In operation, drive shaft 20 conveys rotational motion to rotating body 36 by motion of drive pin 22 within slot 24 as described above with reference to FIGS. 5A- 5E. Sun gear 42 rotates together with rotating body 36, causing rotation of planet gears 44 about their fixed axes (posts 46). This in turn causes outer ring gear 50 to turn, thereby also turning connecting cover 52 and tool holder 16. The overall result is that tool holder 16 moves in angular steps, and at a frequency, related to those of rotating body 36 by the ratio of the number of teeth between sun gear 42 and outer ring gear 50. In the case illustrated here, the secondary transmission provided by the planetary gear arrangement provides an addition step-down ratio of about 4:1. This allows implementation of a drive arrangement 18 with an overall difference of al least two orders of magnitude between the frequency of reciprocating motion and that of rotation. By way of example, certain embodiments of the present invention are intended primarily for use with dental tools referred Io as "low speed", often defined as operating speeds less than 20,000 oscillations per minute (opm). Typically, certain embodiments operate with reciprocating motion in excess of 2,000 opm, and most preferably in the range of 3,000-5,000 opm. In the context of this preferred range of 3,000-5,000 opm, the single stage implementation of FIG. 4A preferably results in a rotary motion at a frequency between about 60 and about 120 rpm, while a two stage implementation as exemplified in FIG. 4B preferably reduces the rotary motion frequency to less than 40 rpm, and typically in the range of 10-30 rpm.

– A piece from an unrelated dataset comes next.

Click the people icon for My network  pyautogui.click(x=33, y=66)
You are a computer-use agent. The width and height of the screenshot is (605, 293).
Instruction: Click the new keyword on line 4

As mentioned earlier, certain embodiments of the present invention are of particular value when used with endodontic files, and particularly with files operating primarily with an axial reciprocating movement, but which have an open structure (for example, at least 50% open), or which is otherwise significantly asymmetric under rotation about the axis. In such cases, addition of a rotational motion about the axis helps to ensure uniform operation of the tool. A particularly preferred example of a tool for use in combination with certain embodiments of the present invention is the self-adjusting file of the aforementioned European Patent No. EP 1708638 Bl .

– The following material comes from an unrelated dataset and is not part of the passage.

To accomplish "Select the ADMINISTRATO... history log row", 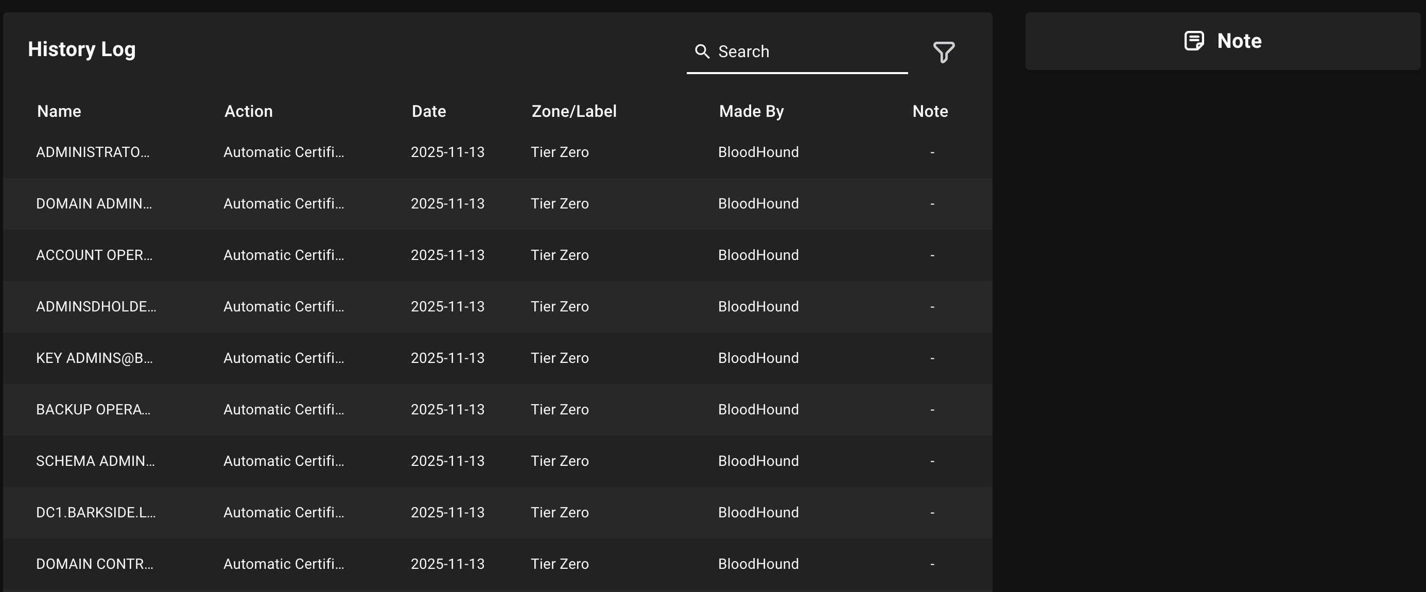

Parenthetically, with regard to the secondary transmission, although described herein in the context of certain exemplary embodiments with increased step-down ratios, it will be noted that the planetary gear arrangement can readily be rearranged to provide a step-up gear ratio, thereby for example reducing the overall ratio between the reciprocation frequency and the rotation frequency down to significantly less than the 40-50 ratio native to the drive pin transmission arrangement, and in some cases, to an overall ratio less than 10:1. The particular desired output ratio will be determined according to the considerations for each given application based on the structural principles described herein, as will be clear to one ordinarily skilled in the art.

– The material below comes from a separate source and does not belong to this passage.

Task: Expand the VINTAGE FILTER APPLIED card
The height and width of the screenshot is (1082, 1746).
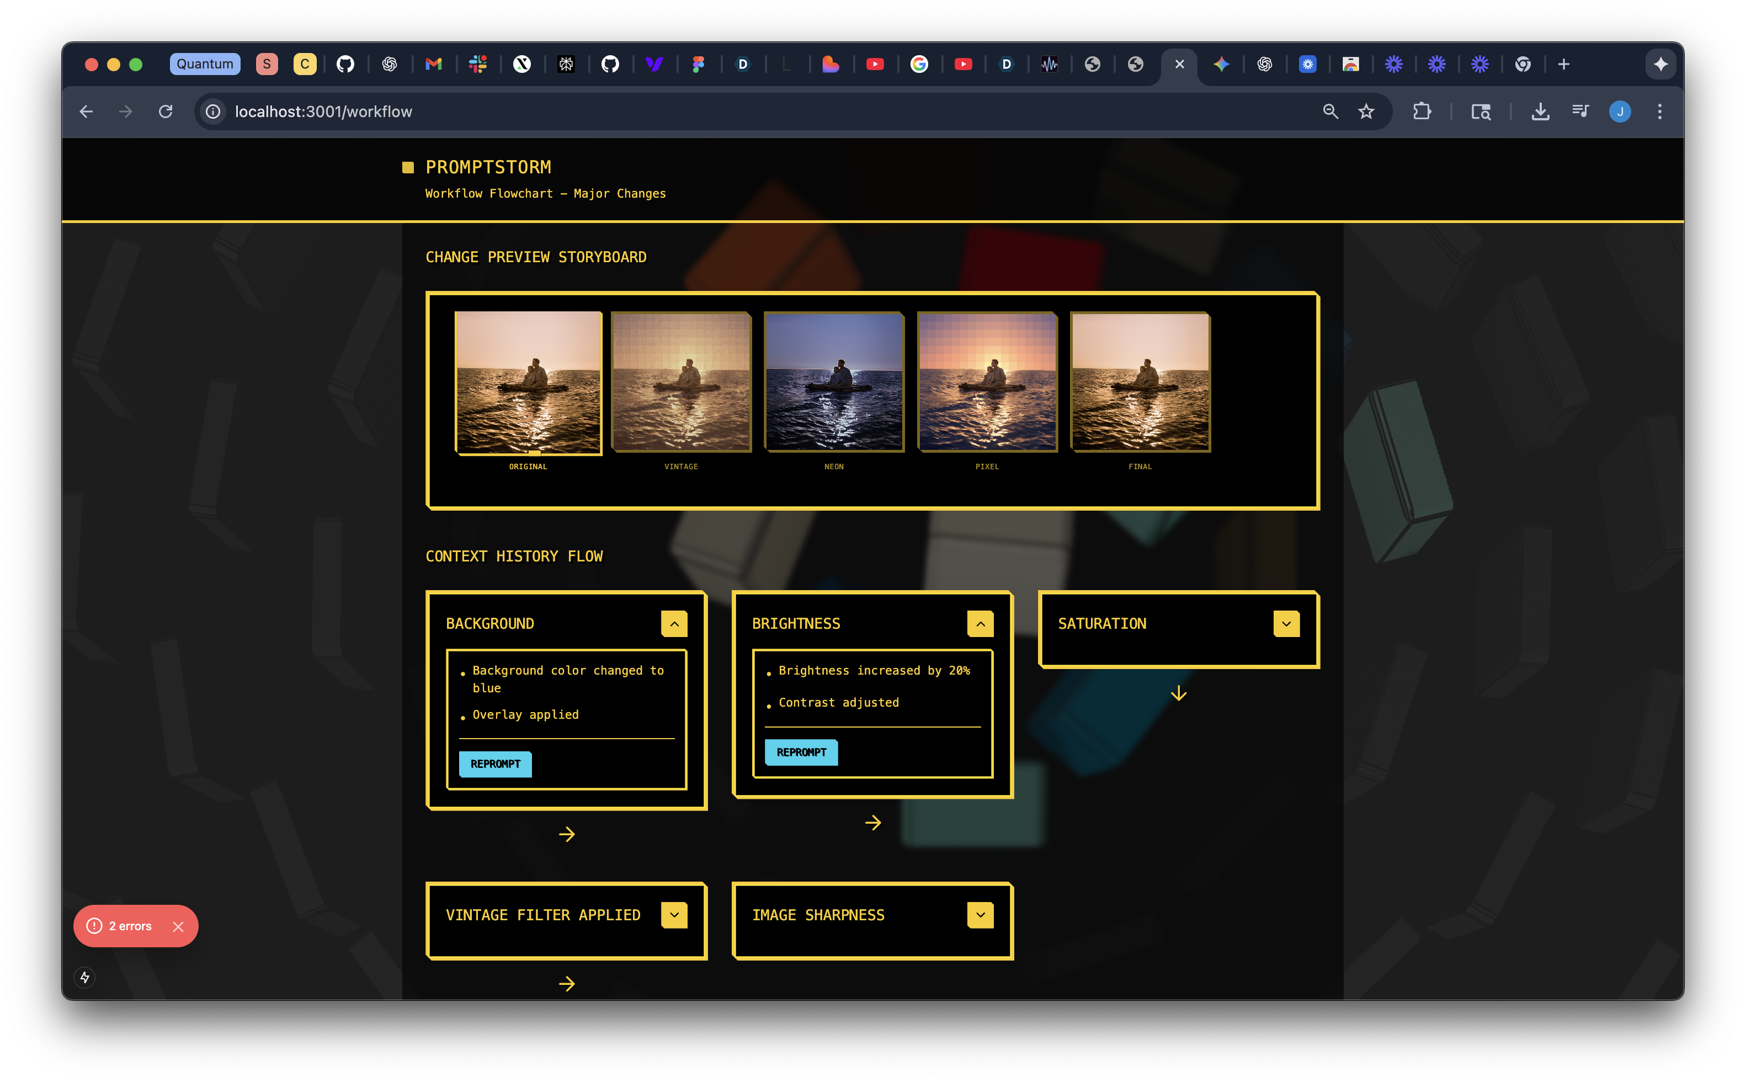Action: [x=674, y=915]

Although particular embodiments of the present invention have been described to illustrate a wide range of features, it should be noted that the invention is not limited to these specific implementations. For example, it should be noted that a similar effect may be obtained in some cases by providing surfaces 28 and 30 on opposing sides of slot 24 with materials and/or surface characteristics which provide one surface of relatively high friction and one of relatively low friction, thereby achieving horizontal displacement as pin 22 moves in contact with one surface but not with the other. Furthermore, the invention is not limited to use with motorized drive handles with an eccentric drive pin as the output interface, and may equally be implemented where part or all of the motive power is provided by some other form of interface, such as by a rotating gear wheel.

It will be appreciated that the above descriptions are intended only to serve as examples, and that many other embodiments are possible within the scope of the present invention as defined in the appended claims.